The SPI monitors NSSs’ progress and identifies areas for further improvement among five different components: i) data use, ii) data services, iii) data products, iv) data sources, and v) data infrastructure.
Source: Authors’ elaboration based on World Bank (2022[31]).
Data coverage and openness can be improved in the Caribbean. Open Data Inventory (ODIN) assesses the coverage and openness of official statistics to identify gaps, promote open data policies, improve access and encourage dialogue between NSOs and data users. According to this metric, data coverage and openness in the Caribbean region (40.9) in 2020 was, on average, 7.6 points lower than in Latin American countries (48.5), 9.2 points lower than the global average (50.1) and 26.9 points lower than in OECD countries (67.8) (Figure 4.10). The inventory shows high heterogeneities across Caribbean countries. Jamaica or Saint Lucia scored above 60 points, close to the OECD average, while Haiti, Trinidad and Tobago and Guyana had values below 30 points. On the positive side, the Caribbean region improved its average score by more than 15 points in four years, reaching 40.9 in 2020, compared to 25.7 in 2016 (PARIS21, 2021[32]).

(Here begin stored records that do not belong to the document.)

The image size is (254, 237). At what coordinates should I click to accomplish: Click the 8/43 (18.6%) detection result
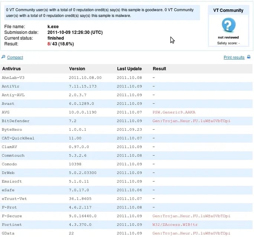point(61,44)
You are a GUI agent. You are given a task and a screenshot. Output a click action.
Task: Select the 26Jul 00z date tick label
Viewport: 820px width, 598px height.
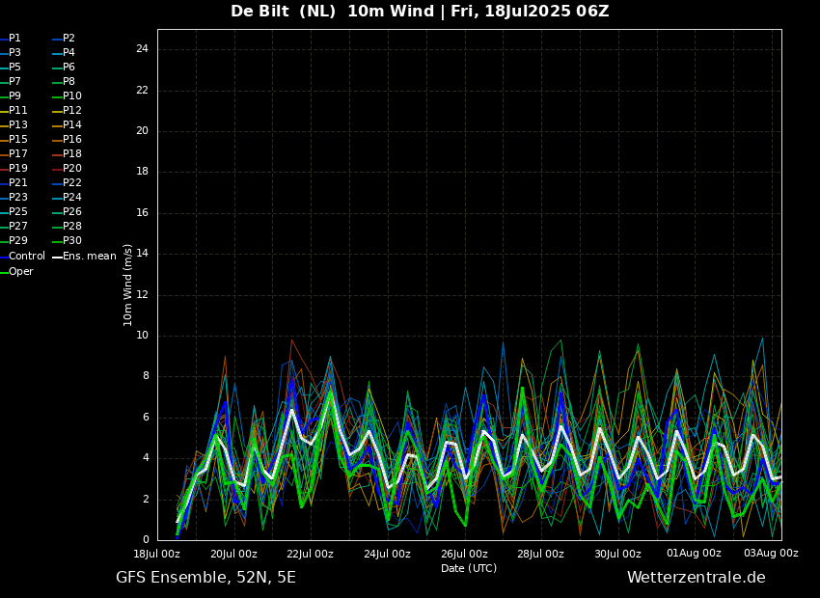tap(464, 554)
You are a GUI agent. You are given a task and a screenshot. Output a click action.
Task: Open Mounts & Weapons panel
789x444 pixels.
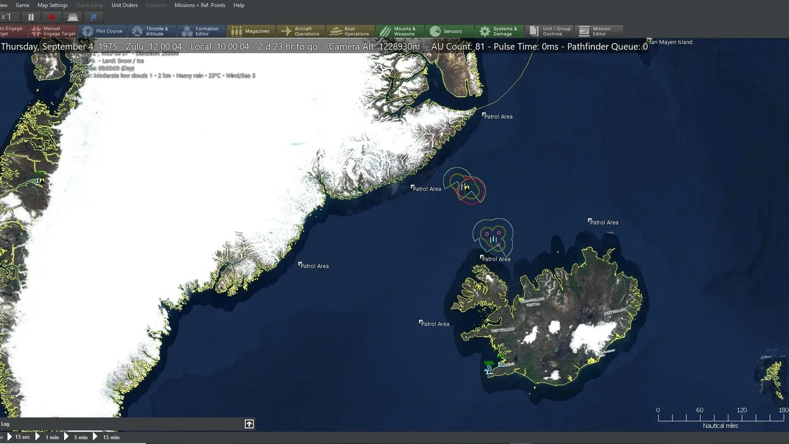(399, 31)
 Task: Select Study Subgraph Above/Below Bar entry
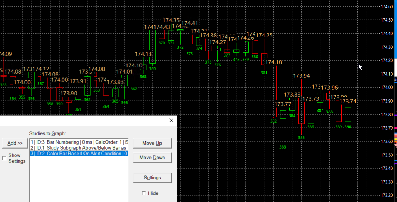[x=79, y=148]
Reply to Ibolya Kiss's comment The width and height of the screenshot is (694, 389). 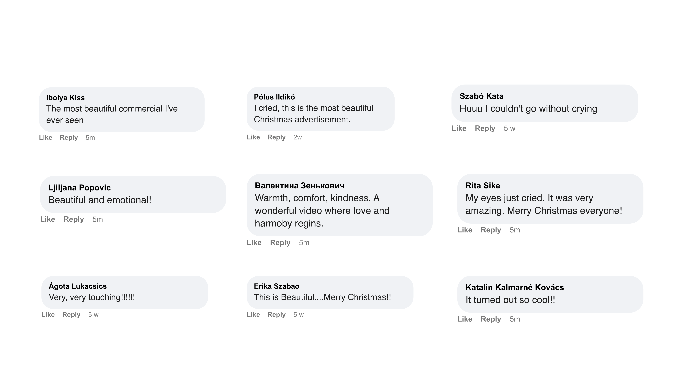(69, 137)
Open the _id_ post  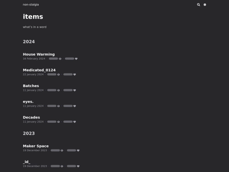[27, 162]
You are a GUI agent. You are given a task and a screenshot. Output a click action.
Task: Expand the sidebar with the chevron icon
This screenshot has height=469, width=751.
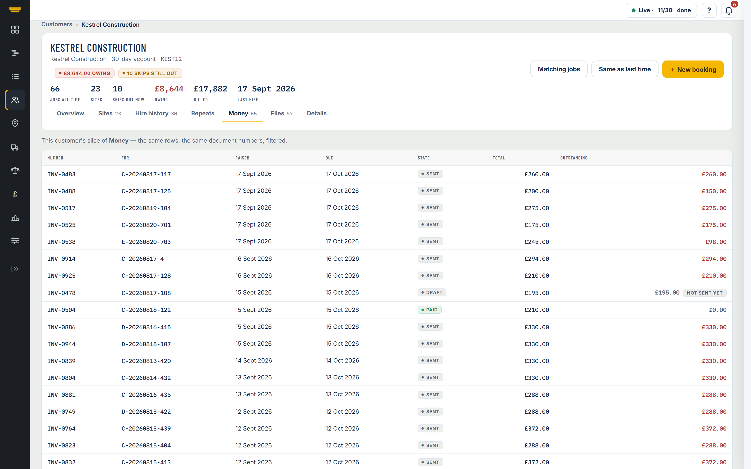(15, 269)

Figure 4.10. Open data inventory (ODIN) overall score for data coverage and openness, selected Caribbean countries, Latin America and OECD, 2020
Copy link to Figure 4.10. Open data inventory (ODIN) overall score for data coverage and openness, selected Caribbean countries, Latin America and OECD, 2020
Note: Index 0-100. Open Data Inventory (ODIN) assesses the coverage and openness of official statistics. Data openness evaluates how accessible and usable data are, including their availability in machine-readable and non-proprietary formats, the presence of metadata, bulk download options, user-specific selections via APIs, and open licensing terms. Data coverage examines the comprehensiveness of the data, considering the availability of key indicators across various domains, appropriate disaggregation over time and geographic subdivisions, and sufficient time span to facilitate thorough analysis. The OECD average considers all OECD member states. The Latin America average considers Argentina, the Plurinational State of Bolivia, Brazil, Chile, Colombia, Costa Rica, El Salvador, Guatemala, Honduras, Mexico, Nicaragua, Panama, Paraguay, Peru, and Uruguay. The Caribbean average considers the countries appearing in the graph.
Source: Authors’ elaboration based on PARIS21 (2021[32]).

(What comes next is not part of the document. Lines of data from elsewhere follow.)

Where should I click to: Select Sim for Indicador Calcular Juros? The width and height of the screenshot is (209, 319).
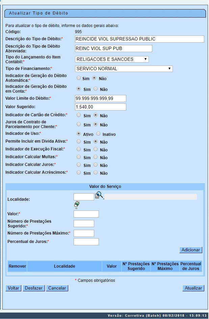[79, 165]
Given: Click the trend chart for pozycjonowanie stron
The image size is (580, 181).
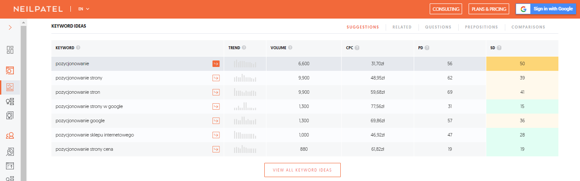Looking at the screenshot, I should tap(245, 92).
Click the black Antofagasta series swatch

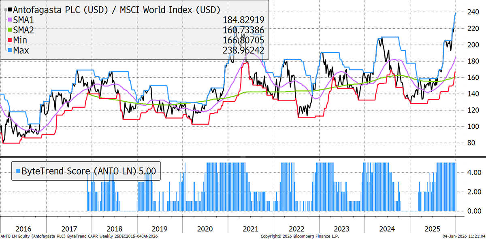(10, 9)
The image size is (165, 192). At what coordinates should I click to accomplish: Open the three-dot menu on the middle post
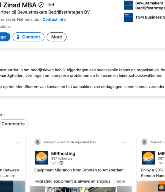pyautogui.click(x=124, y=143)
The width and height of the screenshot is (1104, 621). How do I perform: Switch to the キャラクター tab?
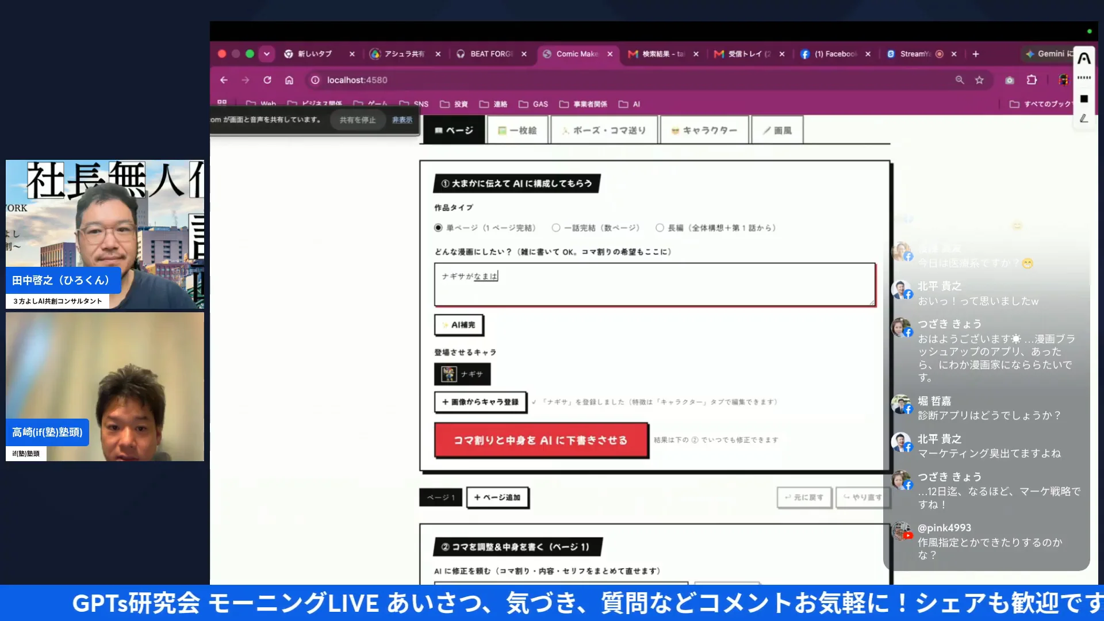(704, 131)
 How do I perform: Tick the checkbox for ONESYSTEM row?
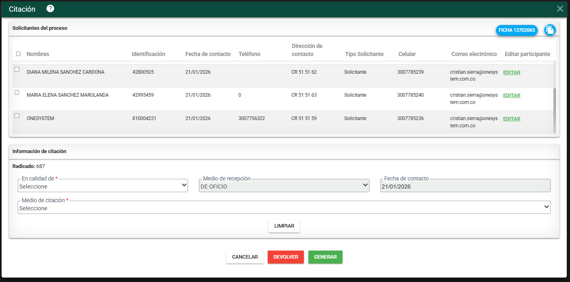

Data gaps are important in several Caribbean countries, particularly on social issues like poverty and inequality. In fact, among the thirteen Caribbean countries with existing poverty data, only Suriname and the Dominican Republic reported updated data on this matter after 2020, while five of these countries rely on information dating back to the early 2000s (Chapter 2). Political sensitivities often hinder the collection or publication of poverty data. Regional co-operation could help overcome these challenges by leveraging economies of scale to produce regular, high-quality statistics (OECD, 2022[16]). Without updated data, the evolution of poverty levels cannot be measured, effective policies cannot be crafted, and social welfare spending risks being misdirected (World Bank, 2023[33]).

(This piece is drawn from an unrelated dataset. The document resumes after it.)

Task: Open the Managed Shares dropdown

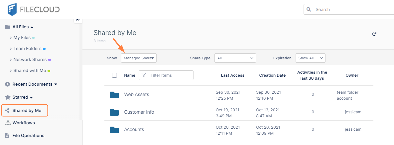Action: coord(139,58)
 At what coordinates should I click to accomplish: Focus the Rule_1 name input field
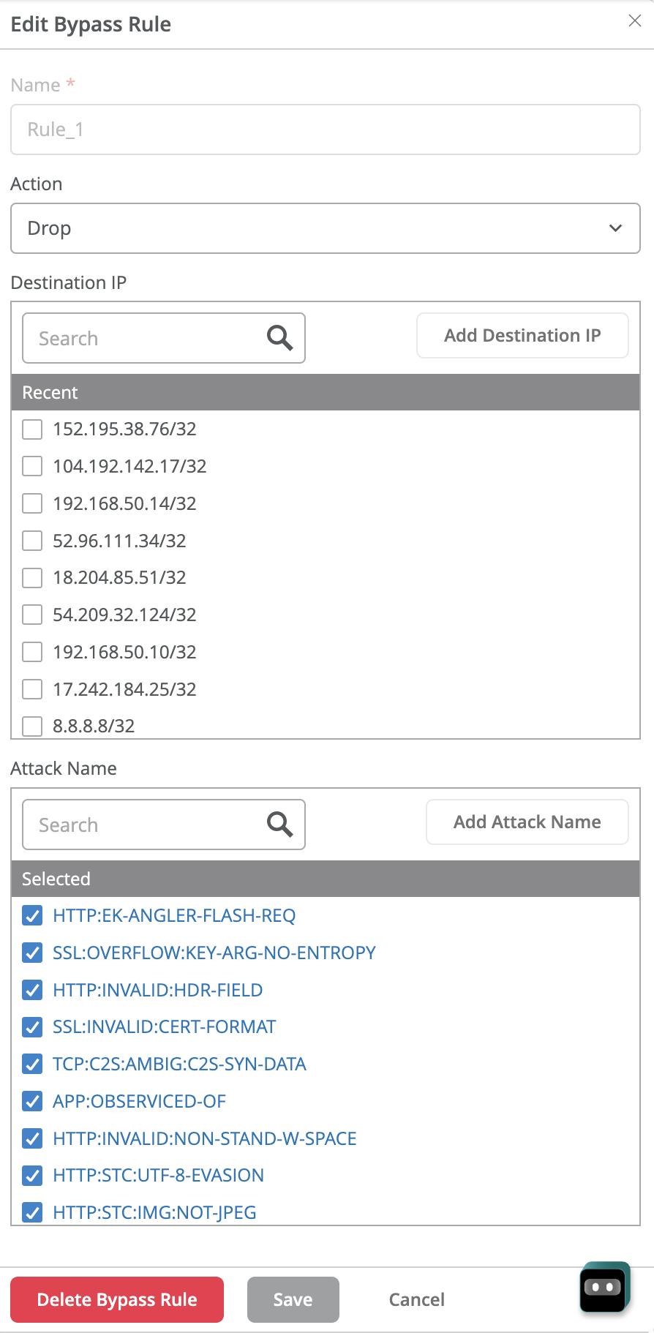326,129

While Caribbean countries face an increasing need to create and interpret data for informed decisions and policy development, NSOs struggle with capacity issues, including limited technical expertise, outdated legislation and lack of co-ordination. Co-ordination across data produced by NSOs and specific ministries and governmental entities that produce their own data is needed to maximise the potential impact of evidence-based policy decisions. Actions to foster the development of NSOs should prioritise several areas, including the commitment to continuous education for all staff, helping promote statistical literacy among the general population, and on a broader policy level, establishing formal co-ordination mechanisms and data-sharing agreements within the National Statistical System. For example, the Barbados Learning and Development Directorate has co-ordinated different courses to increase data literacy, which are available for workers in the public sector and the general public (OECD/CAF, 2022[34]).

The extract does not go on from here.